Larasakti dan Buah Stroberi

Hari ini kebun stroberi Salubay panen. Ratusan buah stroberi segar dipaking dalam sekotak mika berukuran sedang.
Ada sekitar 40 kotak mika stroberi yang sudah siap untuk dijual. Beragam ukuran pun ditawarkan untuk para pelanggan.
Giat ini rutin dilakukan Larasakti dan anak-anaknya setiap dua hari sekali. Penen stroberi banyak memberikan keuntungan bagi ibu rumah tangga berusia 49 ini.
Keluarganya menjadi satu-satunya petani buah stroberi yang ada di Sulteng saat ini. Kebunnya berlokasi di Jalan Trans Sulawesi, Kilometer 47, Kebun Kopi, Kabupaten Donggala.
Namanya adalah kebun stroberi Salubay. Dimulai pada tahun 2008 atau 12 tahun yang lalu. Larasakti mengakui memulai pekerjaan ini tidaklah mudah, sebab gagal sudah harus siap dihadapi.
“Namanya mau mulai ya pasti agak ragu-ragu. Yah, takut gagal dan rugi nanti,” kata Larasakti.
Ibu tiga anak ini mulai menjadi petani stroberi bersama suaminya dan dibantu oleh anak-anaknya. Kebunnya juga tidak begitu luas, tidak sampai 1 hektare. Namun, keberuntungan memihak kepada keluarga ini karena panennya berhasil.
“Kalau panen banyak itu bulan Juni dan Desember. Dapatnya sampai ratusan mika buah stroberi yang kami jual,” ujar Larasakti.
Wanita berdarah Jawa ini awalnya hanya coba-coba. Ia membeli bibit stroberi sebanyak 30 ribu pohon dari daerah Jawa.
Hasil panen pertama kala itu dijual dengan harga Rp 4.000 per satu mika berukuran sedang. Sekarang harganya sudah naik menjadi Rp 20 ribu per mika.
“Ukurannya macam-macam, kalau yang besar ya tidak banyak isinya dalam kemasan,” katanya.
Panen dua hari sekali membuahkan hasil baik. Tiga anak Larasakti bisa ia sekolahkan sampai ke tingkat perguruan tinggi. Ia juga kini mengembangkan kebun stroberi untuk wisata.
Pengunjung bisa masuk ke kebun stroberi dan makan sepuasnya.
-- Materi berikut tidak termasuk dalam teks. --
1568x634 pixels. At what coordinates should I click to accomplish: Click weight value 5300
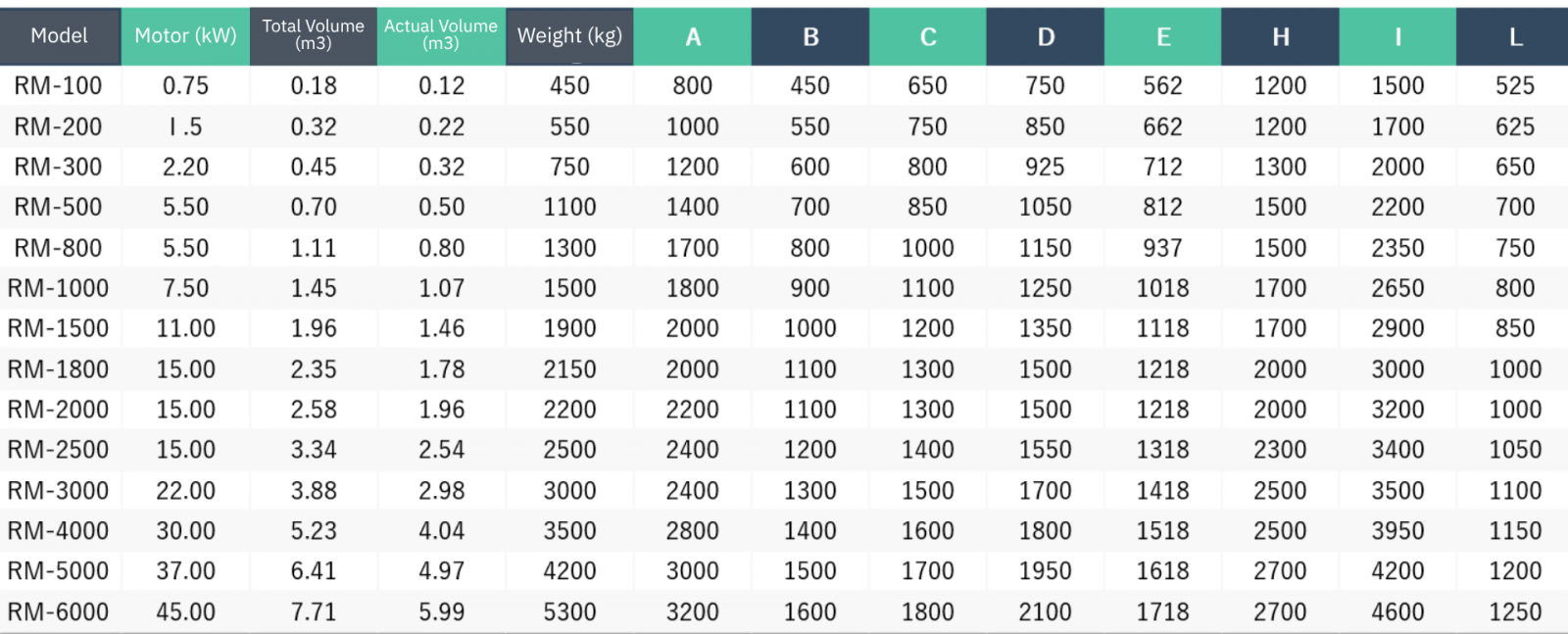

Sayangnya, sifat pohon stroberi yang sensitive jadi alasan pengunjung dibatasi hanya dua sampai tiga orang saja.
Hanya Rp 35.000 per orang, pengunjung sudah bisa berfoto di kebun stroberi, melihat proses penanaman pohon stroberi, sampai dengan menikmati langsung buah stroberi langsung dari pohonnya.
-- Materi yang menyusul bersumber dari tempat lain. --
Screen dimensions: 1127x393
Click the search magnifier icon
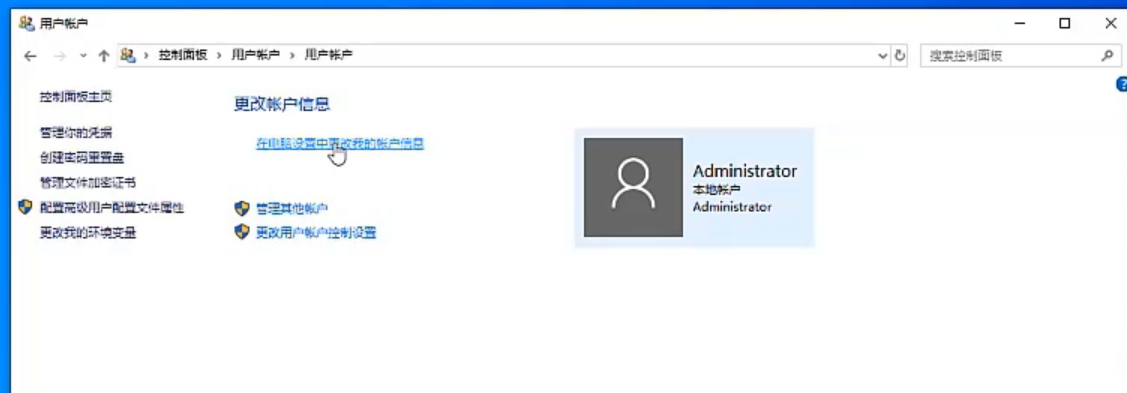click(1108, 55)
“Pernah buka wisata tapi sekarang setelah bencana gempa lalu kami tutup untuk sekarang. Mungkin nanti dibuka lagi dalam waktu dekat ini,” ujarnya.
Pemasaran buah stroberi Salubay ini lumayan banyak. Satu-satunya kebun stroberi di Sulawesi Tengah membuat hasil panen Larasakti selalu laku, habis terjual pasca petik.
Buah stroberi Salubay yang sudah dipaking, selanjutnya dikirim ke hotel-hotel, supermarket dan cafe terbesar di Kota Palu.
Buah-buah segar stroberi ini bertahan selama 24 jam tanpa pendingin dan akan bertahan selama 3 hari jika disimpan di lemari pendingin.
“Ini stroberi memang ukurannya sedang, jenis stroberi Belanda. Pernah coba stroberi jenis lain yang ukurannya besar tapi tidak subur karena ketinggiannya kurang,” ujarnya.